Rewrite the records starting at the line that contains "Click the review" and ending at the line that contains "click(x=183, y=69)", with "screenshot" replaced by "screen image" and all else unchanged. Leave the pictures out of your answer.
>> start MATERIAL FOR THIS TASK
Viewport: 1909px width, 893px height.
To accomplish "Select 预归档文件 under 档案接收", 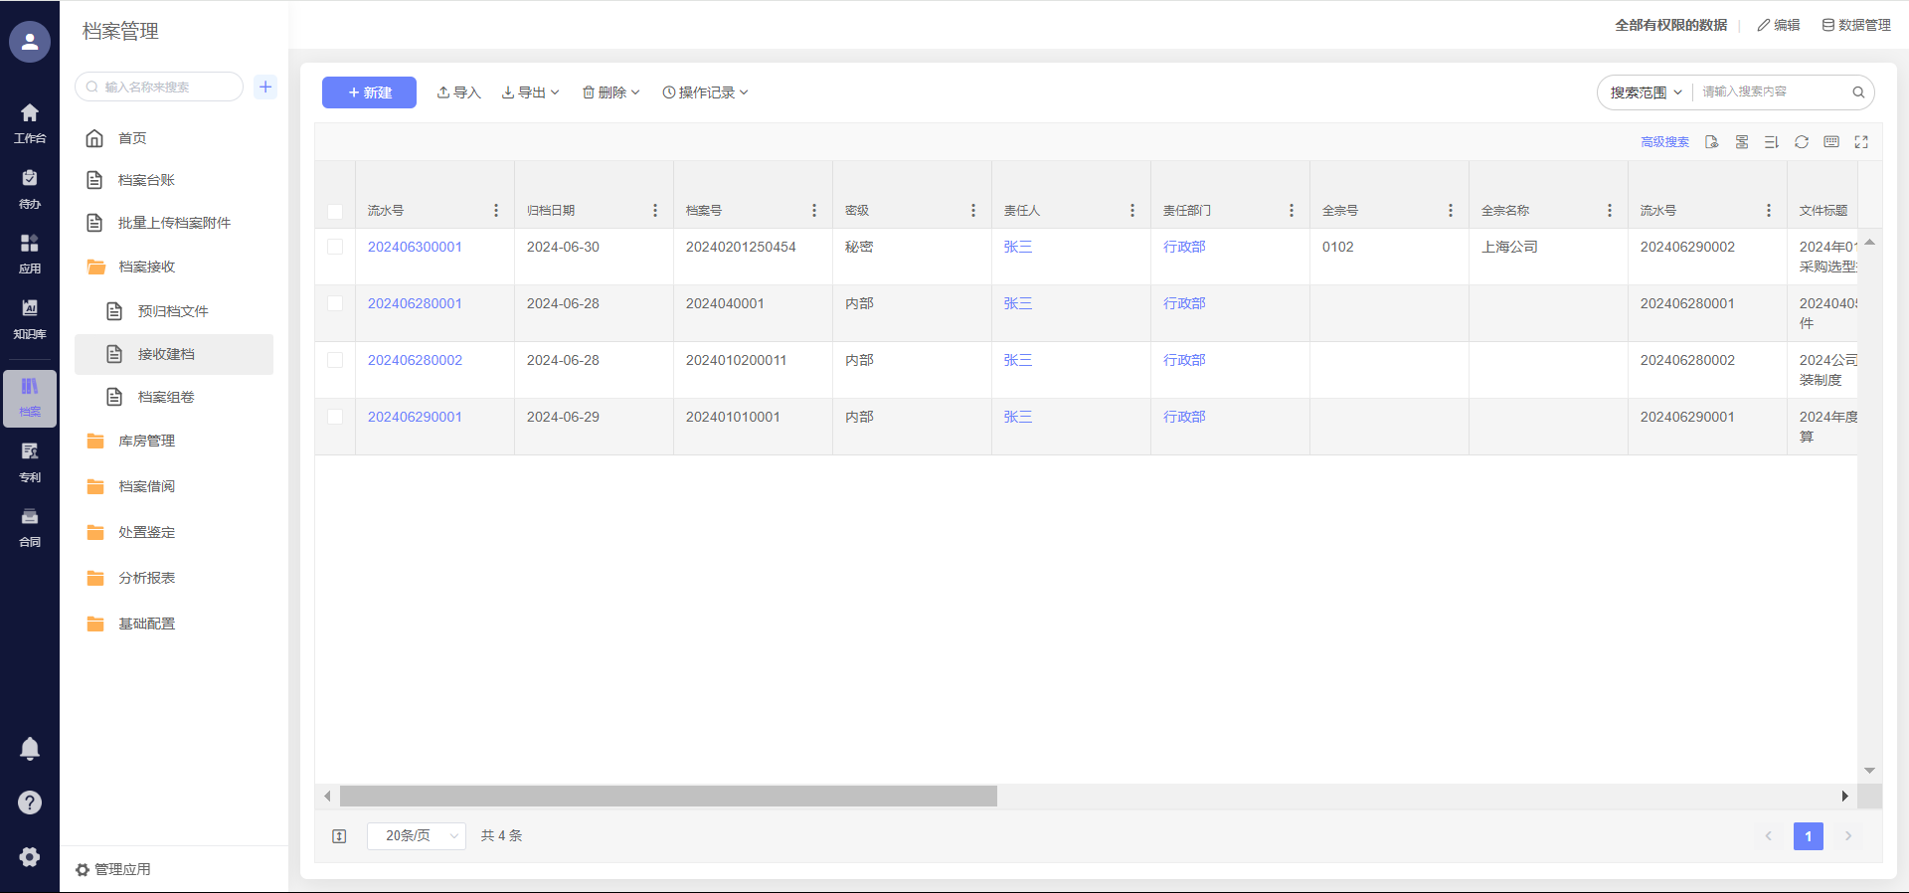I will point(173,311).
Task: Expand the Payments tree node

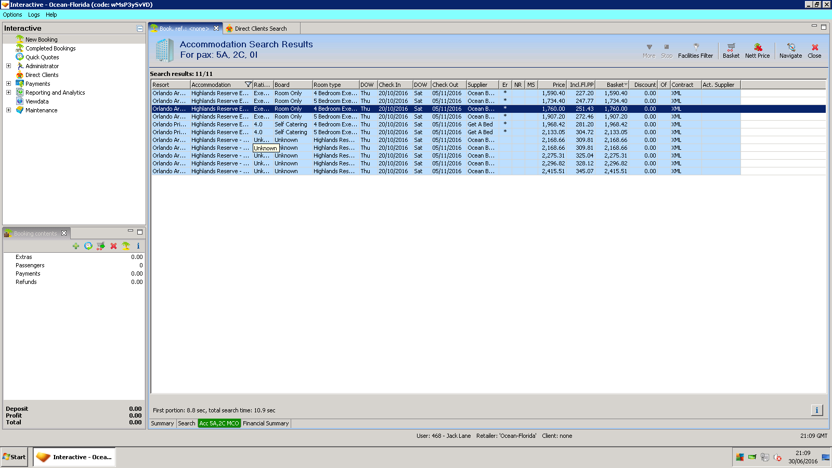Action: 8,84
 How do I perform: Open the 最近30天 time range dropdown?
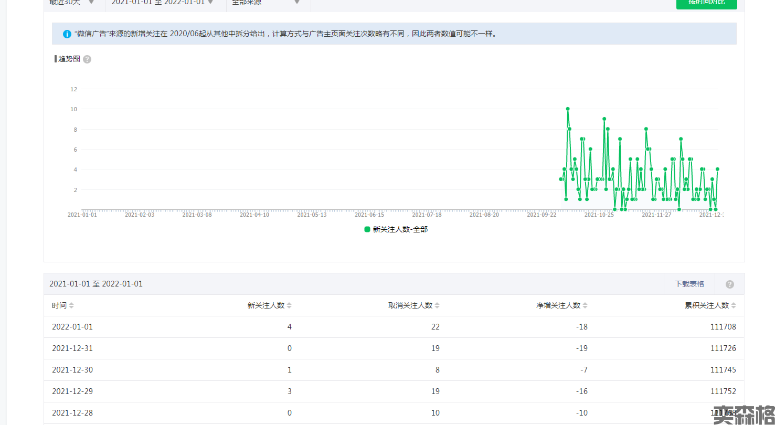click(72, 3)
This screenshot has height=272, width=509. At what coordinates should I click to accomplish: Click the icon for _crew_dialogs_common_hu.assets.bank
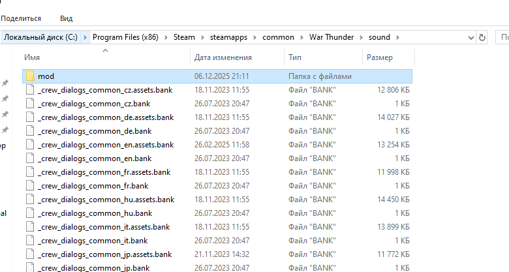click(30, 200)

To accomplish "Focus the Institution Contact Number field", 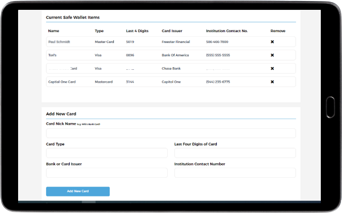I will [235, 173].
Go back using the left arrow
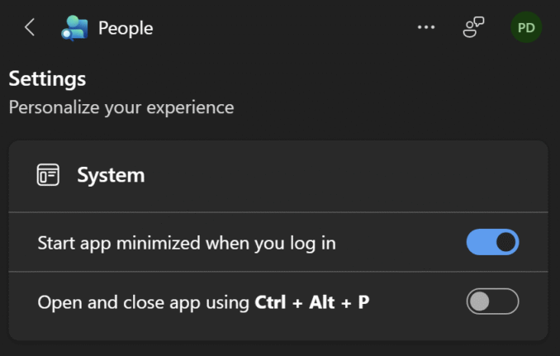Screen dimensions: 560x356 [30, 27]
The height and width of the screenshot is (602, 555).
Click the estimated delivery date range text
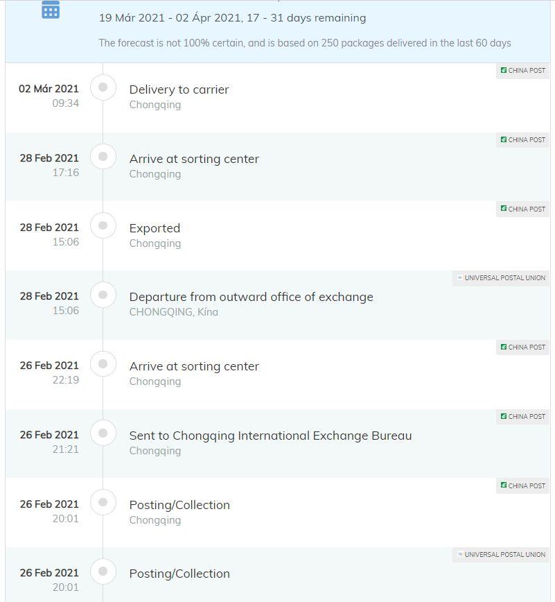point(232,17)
>> end MATERIAL FOR THIS TASK
>> start MATERIAL FOR THIS TASK
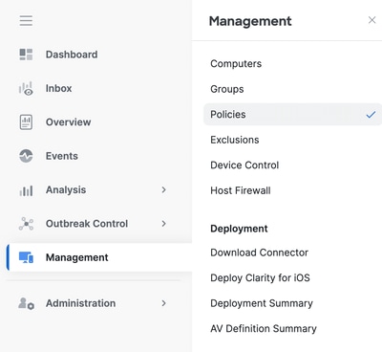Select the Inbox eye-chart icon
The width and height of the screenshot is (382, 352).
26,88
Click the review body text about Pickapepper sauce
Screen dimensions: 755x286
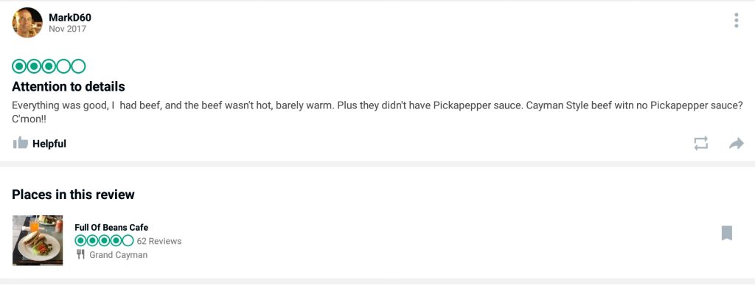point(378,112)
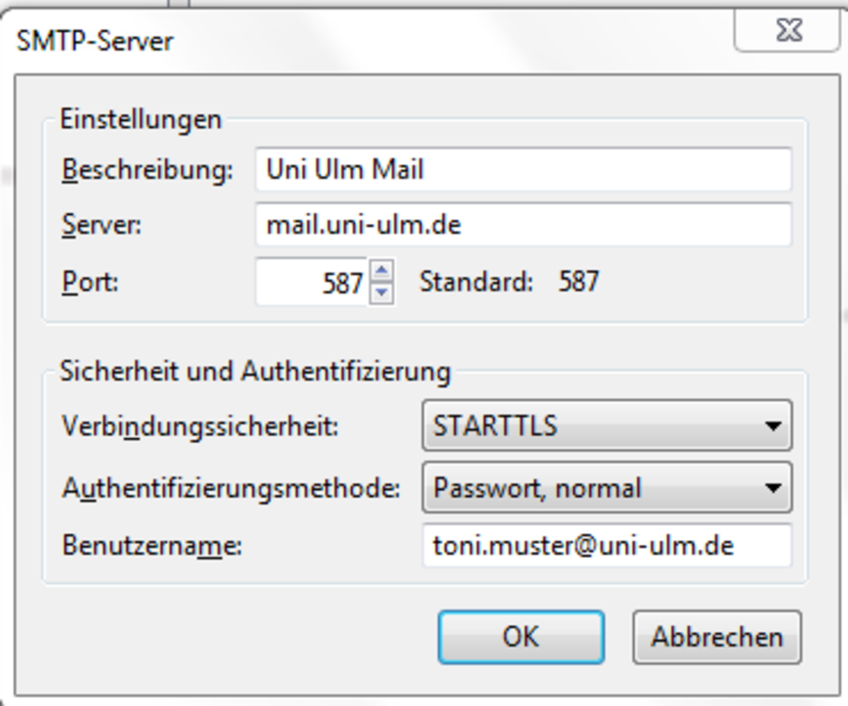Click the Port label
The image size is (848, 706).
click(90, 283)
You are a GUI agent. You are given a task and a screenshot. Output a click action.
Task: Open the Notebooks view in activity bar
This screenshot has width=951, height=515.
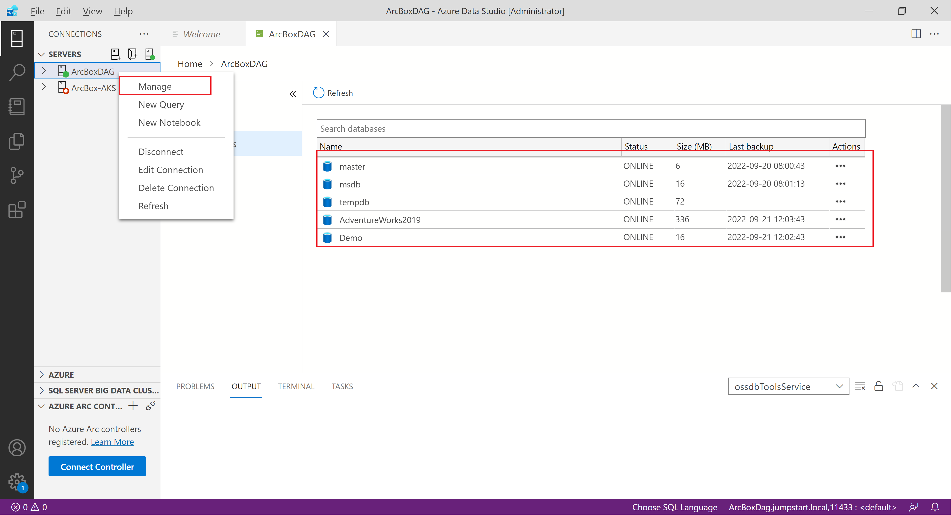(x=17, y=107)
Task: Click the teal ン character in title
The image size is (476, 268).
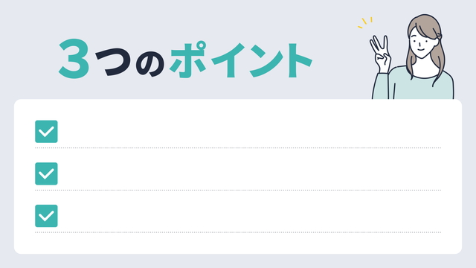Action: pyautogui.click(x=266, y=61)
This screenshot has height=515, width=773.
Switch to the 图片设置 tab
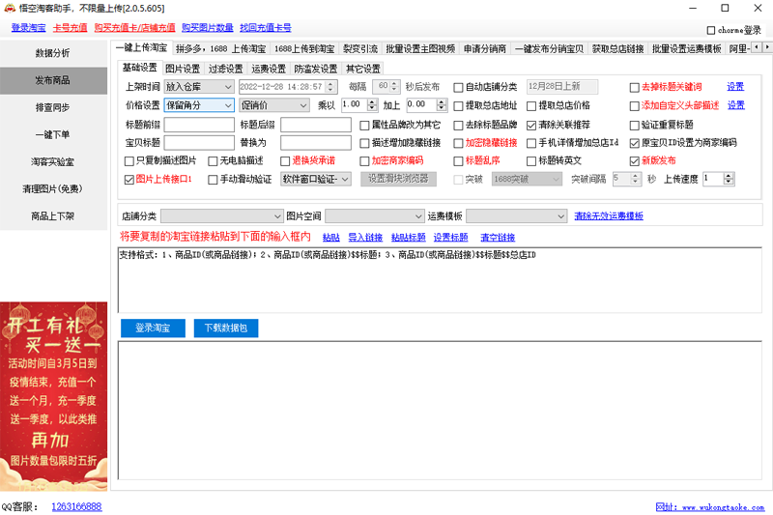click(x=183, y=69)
>> end MATERIAL FOR THIS TASK
**RESPONSE**
Click the review body text about Pickapepper sauce
Screen dimensions: 755x286
point(378,112)
Click the Port label
The image size is (848, 706).
click(90, 283)
You are a GUI agent. You are given a task and a screen image. Output a click action.
Task: Open the Notebooks view in activity bar
This screen image has width=951, height=515.
(x=17, y=107)
Task: Click the teal ン character in title
The image size is (476, 268).
Action: pyautogui.click(x=266, y=61)
This screen image has height=515, width=773.
Switch to the 图片设置 tab
click(x=183, y=69)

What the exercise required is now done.